## What to produce
Reproduce each of the records below character for character, with no changes.

## Data supplied
========
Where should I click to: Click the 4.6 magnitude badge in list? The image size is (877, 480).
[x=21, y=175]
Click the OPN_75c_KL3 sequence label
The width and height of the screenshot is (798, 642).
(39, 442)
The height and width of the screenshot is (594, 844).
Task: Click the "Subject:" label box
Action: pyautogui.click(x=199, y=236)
========
## Exercise response
Where should I click to: Click the 4.6 magnitude badge in list? The image size is (877, 480).
[x=21, y=175]
Click the OPN_75c_KL3 sequence label
The width and height of the screenshot is (798, 642).
(39, 442)
The height and width of the screenshot is (594, 844).
Task: Click the "Subject:" label box
Action: pyautogui.click(x=199, y=236)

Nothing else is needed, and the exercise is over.